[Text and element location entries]
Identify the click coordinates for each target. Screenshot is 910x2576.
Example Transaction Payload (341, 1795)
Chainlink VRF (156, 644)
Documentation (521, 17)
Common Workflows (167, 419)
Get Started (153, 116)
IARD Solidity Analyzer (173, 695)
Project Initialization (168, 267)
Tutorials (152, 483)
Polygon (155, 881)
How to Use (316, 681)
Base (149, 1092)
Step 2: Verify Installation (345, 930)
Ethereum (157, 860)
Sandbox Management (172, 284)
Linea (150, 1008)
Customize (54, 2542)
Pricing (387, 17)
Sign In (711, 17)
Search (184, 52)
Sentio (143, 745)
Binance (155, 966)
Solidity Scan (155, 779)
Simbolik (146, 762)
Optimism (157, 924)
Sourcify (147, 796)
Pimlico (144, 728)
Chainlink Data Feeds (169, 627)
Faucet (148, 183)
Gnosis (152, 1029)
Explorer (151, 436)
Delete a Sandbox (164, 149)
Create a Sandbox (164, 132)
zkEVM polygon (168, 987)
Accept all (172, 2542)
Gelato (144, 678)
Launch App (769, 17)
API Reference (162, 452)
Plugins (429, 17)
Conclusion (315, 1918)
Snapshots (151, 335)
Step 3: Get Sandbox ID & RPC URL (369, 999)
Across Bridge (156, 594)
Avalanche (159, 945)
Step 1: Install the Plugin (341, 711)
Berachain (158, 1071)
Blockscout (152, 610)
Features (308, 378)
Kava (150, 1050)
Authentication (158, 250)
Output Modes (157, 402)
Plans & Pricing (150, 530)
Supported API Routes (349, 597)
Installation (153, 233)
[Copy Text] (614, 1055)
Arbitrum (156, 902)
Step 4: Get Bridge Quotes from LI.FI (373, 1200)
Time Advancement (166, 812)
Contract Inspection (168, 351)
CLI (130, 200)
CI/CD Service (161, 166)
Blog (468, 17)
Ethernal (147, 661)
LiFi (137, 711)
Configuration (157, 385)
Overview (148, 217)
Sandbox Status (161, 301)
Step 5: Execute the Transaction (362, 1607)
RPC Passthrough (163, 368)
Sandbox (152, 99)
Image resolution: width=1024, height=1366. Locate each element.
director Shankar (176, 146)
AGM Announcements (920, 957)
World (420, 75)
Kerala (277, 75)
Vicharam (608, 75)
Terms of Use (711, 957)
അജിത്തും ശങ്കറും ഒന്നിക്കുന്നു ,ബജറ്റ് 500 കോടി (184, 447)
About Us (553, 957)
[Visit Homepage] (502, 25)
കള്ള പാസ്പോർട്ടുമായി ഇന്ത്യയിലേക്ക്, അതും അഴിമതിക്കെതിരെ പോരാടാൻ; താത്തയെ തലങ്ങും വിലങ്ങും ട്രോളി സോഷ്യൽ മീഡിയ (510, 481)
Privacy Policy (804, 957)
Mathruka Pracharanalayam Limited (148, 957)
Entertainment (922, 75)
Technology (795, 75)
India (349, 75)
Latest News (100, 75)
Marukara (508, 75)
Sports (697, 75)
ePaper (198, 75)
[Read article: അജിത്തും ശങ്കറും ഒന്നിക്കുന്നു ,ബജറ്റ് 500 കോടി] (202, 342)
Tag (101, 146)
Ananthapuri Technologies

→ **What to produce**:
Reproduce the entries from the line containing "Privacy Policy (804, 957)" down to the end of the entries, substituting "Breaking News" for "Latest News" and leaving everything else unchanged.

→ **Solved exercise**:
Privacy Policy (804, 957)
Mathruka Pracharanalayam Limited (148, 957)
Entertainment (922, 75)
Technology (795, 75)
India (349, 75)
Breaking News (100, 75)
Marukara (508, 75)
Sports (697, 75)
ePaper (198, 75)
[Read article: അജിത്തും ശങ്കറും ഒന്നിക്കുന്നു ,ബജറ്റ് 500 കോടി] (202, 342)
Tag (101, 146)
Ananthapuri Technologies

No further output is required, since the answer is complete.